*Work order:* Retype each entry below, keeping every character the same.

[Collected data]

++++++++

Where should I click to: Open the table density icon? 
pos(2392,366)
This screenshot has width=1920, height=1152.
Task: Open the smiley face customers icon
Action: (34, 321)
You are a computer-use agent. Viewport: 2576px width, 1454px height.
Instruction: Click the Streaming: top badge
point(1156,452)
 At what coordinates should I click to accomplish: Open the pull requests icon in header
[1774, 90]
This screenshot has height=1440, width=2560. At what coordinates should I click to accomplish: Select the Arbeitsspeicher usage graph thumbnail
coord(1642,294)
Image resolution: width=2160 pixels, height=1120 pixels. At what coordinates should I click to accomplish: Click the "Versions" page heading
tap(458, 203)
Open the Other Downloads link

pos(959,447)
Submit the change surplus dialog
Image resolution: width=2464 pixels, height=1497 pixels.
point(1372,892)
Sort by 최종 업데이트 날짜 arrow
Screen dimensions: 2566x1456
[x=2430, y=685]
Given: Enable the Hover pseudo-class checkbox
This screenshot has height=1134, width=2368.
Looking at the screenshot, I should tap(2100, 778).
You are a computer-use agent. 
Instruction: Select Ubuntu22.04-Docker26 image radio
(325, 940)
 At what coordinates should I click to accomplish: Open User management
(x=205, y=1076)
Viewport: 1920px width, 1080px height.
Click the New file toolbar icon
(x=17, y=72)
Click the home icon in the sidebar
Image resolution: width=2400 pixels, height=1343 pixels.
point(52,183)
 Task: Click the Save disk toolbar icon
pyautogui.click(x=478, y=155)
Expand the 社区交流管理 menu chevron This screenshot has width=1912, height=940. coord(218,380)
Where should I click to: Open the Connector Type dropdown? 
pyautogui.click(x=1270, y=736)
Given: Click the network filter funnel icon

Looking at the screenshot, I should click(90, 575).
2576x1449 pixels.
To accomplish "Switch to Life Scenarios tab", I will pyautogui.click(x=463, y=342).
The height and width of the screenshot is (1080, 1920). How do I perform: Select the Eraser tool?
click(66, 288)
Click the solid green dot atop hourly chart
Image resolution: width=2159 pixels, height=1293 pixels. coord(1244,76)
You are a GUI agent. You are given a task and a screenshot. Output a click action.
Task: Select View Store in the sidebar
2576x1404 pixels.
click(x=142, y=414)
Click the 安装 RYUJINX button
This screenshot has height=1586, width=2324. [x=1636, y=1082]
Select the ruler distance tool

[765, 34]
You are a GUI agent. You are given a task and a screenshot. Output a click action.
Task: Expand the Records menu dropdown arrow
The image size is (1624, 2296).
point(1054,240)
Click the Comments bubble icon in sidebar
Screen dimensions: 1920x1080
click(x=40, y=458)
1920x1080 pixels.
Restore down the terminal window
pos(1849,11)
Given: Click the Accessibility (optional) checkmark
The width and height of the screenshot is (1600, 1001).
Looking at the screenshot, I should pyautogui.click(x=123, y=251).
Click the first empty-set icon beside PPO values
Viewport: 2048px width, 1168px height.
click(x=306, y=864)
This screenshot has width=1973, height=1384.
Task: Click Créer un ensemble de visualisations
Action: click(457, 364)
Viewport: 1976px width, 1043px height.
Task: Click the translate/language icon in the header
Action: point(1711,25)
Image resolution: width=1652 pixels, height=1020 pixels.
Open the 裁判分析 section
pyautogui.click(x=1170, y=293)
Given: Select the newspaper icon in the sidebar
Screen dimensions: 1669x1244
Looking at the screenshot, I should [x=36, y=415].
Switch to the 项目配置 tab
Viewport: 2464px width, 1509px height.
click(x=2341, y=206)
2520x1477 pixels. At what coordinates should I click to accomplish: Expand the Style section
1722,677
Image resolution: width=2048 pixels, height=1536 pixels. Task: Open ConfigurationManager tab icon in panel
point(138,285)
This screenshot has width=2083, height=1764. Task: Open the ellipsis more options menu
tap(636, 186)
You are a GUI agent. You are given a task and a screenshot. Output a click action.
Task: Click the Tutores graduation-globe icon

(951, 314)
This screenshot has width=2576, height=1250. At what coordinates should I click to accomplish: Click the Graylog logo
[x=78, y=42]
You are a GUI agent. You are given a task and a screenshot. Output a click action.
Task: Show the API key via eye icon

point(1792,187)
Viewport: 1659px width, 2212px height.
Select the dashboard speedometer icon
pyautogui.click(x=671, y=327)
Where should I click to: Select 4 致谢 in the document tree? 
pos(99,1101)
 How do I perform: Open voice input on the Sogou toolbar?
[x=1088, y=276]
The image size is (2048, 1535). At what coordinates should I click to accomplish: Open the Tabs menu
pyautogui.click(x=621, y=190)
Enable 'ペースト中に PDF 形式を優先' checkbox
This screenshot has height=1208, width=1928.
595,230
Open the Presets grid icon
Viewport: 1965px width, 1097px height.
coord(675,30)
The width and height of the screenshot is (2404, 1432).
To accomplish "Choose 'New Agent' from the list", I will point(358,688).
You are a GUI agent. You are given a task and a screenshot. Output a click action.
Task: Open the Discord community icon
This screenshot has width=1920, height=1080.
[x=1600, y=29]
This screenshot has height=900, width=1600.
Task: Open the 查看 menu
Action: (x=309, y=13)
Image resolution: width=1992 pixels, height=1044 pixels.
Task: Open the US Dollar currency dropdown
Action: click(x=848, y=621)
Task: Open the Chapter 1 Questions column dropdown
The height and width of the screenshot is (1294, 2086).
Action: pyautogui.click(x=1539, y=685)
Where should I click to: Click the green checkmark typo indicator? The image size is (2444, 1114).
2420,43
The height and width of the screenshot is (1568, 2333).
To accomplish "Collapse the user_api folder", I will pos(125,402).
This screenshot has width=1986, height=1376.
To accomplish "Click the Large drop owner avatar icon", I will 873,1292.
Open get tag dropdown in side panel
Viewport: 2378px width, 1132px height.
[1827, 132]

++++++++

*Response to this task:*
Where should I click to: Open the table density icon? 
pos(2392,366)
This screenshot has width=1920, height=1152.
Task: Open the smiley face customers icon
Action: (34, 321)
You are a computer-use agent. Viewport: 2576px width, 1454px height.
Instruction: Click the Streaming: top badge
point(1156,452)
 At what coordinates should I click to accomplish: Open the pull requests icon in header
[1774, 90]
This screenshot has height=1440, width=2560. At what coordinates should I click to accomplish: Select the Arbeitsspeicher usage graph thumbnail
coord(1642,294)
Image resolution: width=2160 pixels, height=1120 pixels. At what coordinates should I click to accomplish: Click the "Versions" page heading
tap(458, 203)
Open the Other Downloads link

pos(959,447)
Submit the change surplus dialog
Image resolution: width=2464 pixels, height=1497 pixels.
point(1372,892)
Sort by 최종 업데이트 날짜 arrow
Screen dimensions: 2566x1456
[x=2430, y=685]
Given: Enable the Hover pseudo-class checkbox
This screenshot has height=1134, width=2368.
Looking at the screenshot, I should tap(2100, 778).
You are a computer-use agent. 
Instruction: Select Ubuntu22.04-Docker26 image radio
(325, 940)
 At what coordinates should I click to accomplish: Open User management
(x=205, y=1076)
Viewport: 1920px width, 1080px height.
Click the New file toolbar icon
(x=17, y=72)
Click the home icon in the sidebar
Image resolution: width=2400 pixels, height=1343 pixels.
point(52,183)
 Task: Click the Save disk toolbar icon
pyautogui.click(x=478, y=155)
Expand the 社区交流管理 menu chevron This screenshot has width=1912, height=940. coord(218,380)
Where should I click to: Open the Connector Type dropdown? 
pyautogui.click(x=1270, y=736)
Given: Click the network filter funnel icon

Looking at the screenshot, I should click(90, 575).
2576x1449 pixels.
To accomplish "Switch to Life Scenarios tab", I will pyautogui.click(x=463, y=342).
The height and width of the screenshot is (1080, 1920). How do I perform: Select the Eraser tool?
click(66, 288)
Click the solid green dot atop hourly chart
Image resolution: width=2159 pixels, height=1293 pixels. coord(1244,76)
You are a GUI agent. You are given a task and a screenshot. Output a click action.
Task: Select View Store in the sidebar
2576x1404 pixels.
click(x=142, y=414)
Click the 安装 RYUJINX button
This screenshot has height=1586, width=2324. [x=1636, y=1082]
Select the ruler distance tool

[765, 34]
You are a GUI agent. You are given a task and a screenshot. Output a click action.
Task: Expand the Records menu dropdown arrow
The image size is (1624, 2296).
point(1054,240)
Click the Comments bubble icon in sidebar
Screen dimensions: 1920x1080
click(x=40, y=458)
1920x1080 pixels.
Restore down the terminal window
pos(1849,11)
Given: Click the Accessibility (optional) checkmark
The width and height of the screenshot is (1600, 1001).
Looking at the screenshot, I should pyautogui.click(x=123, y=251).
Click the first empty-set icon beside PPO values
Viewport: 2048px width, 1168px height.
click(x=306, y=864)
This screenshot has width=1973, height=1384.
Task: Click Créer un ensemble de visualisations
Action: click(457, 364)
Viewport: 1976px width, 1043px height.
Task: Click the translate/language icon in the header
Action: point(1711,25)
Image resolution: width=1652 pixels, height=1020 pixels.
Open the 裁判分析 section
pyautogui.click(x=1170, y=293)
Given: Select the newspaper icon in the sidebar
Screen dimensions: 1669x1244
Looking at the screenshot, I should [x=36, y=415].
Switch to the 项目配置 tab
Viewport: 2464px width, 1509px height.
click(x=2341, y=206)
2520x1477 pixels. At what coordinates should I click to accomplish: Expand the Style section
1722,677
Image resolution: width=2048 pixels, height=1536 pixels. Task: Open ConfigurationManager tab icon in panel
point(138,285)
This screenshot has width=2083, height=1764. Task: Open the ellipsis more options menu
tap(636, 186)
You are a GUI agent. You are given a task and a screenshot. Output a click action.
Task: Click the Tutores graduation-globe icon

(951, 314)
This screenshot has width=2576, height=1250. At what coordinates should I click to accomplish: Click the Graylog logo
[x=78, y=42]
You are a GUI agent. You are given a task and a screenshot. Output a click action.
Task: Show the API key via eye icon

point(1792,187)
Viewport: 1659px width, 2212px height.
Select the dashboard speedometer icon
pyautogui.click(x=671, y=327)
Where should I click to: Select 4 致谢 in the document tree? 
pos(99,1101)
 How do I perform: Open voice input on the Sogou toolbar?
[x=1088, y=276]
The image size is (2048, 1535). At what coordinates should I click to accomplish: Open the Tabs menu
pyautogui.click(x=621, y=190)
Enable 'ペースト中に PDF 形式を優先' checkbox
This screenshot has height=1208, width=1928.
595,230
Open the Presets grid icon
Viewport: 1965px width, 1097px height.
coord(675,30)
The width and height of the screenshot is (2404, 1432).
To accomplish "Choose 'New Agent' from the list", I will point(358,688).
You are a GUI agent. You are given a task and a screenshot. Output a click action.
Task: Open the Discord community icon
This screenshot has width=1920, height=1080.
[x=1600, y=29]
This screenshot has height=900, width=1600.
Task: Open the 查看 menu
Action: (x=309, y=13)
Image resolution: width=1992 pixels, height=1044 pixels.
Task: Open the US Dollar currency dropdown
Action: click(x=848, y=621)
Task: Open the Chapter 1 Questions column dropdown
The height and width of the screenshot is (1294, 2086).
Action: pyautogui.click(x=1539, y=685)
Where should I click to: Click the green checkmark typo indicator? The image size is (2444, 1114).
2420,43
The height and width of the screenshot is (1568, 2333).
To accomplish "Collapse the user_api folder", I will pos(125,402).
This screenshot has width=1986, height=1376.
To accomplish "Click the Large drop owner avatar icon", I will 873,1292.
Open get tag dropdown in side panel
Viewport: 2378px width, 1132px height.
[1827, 132]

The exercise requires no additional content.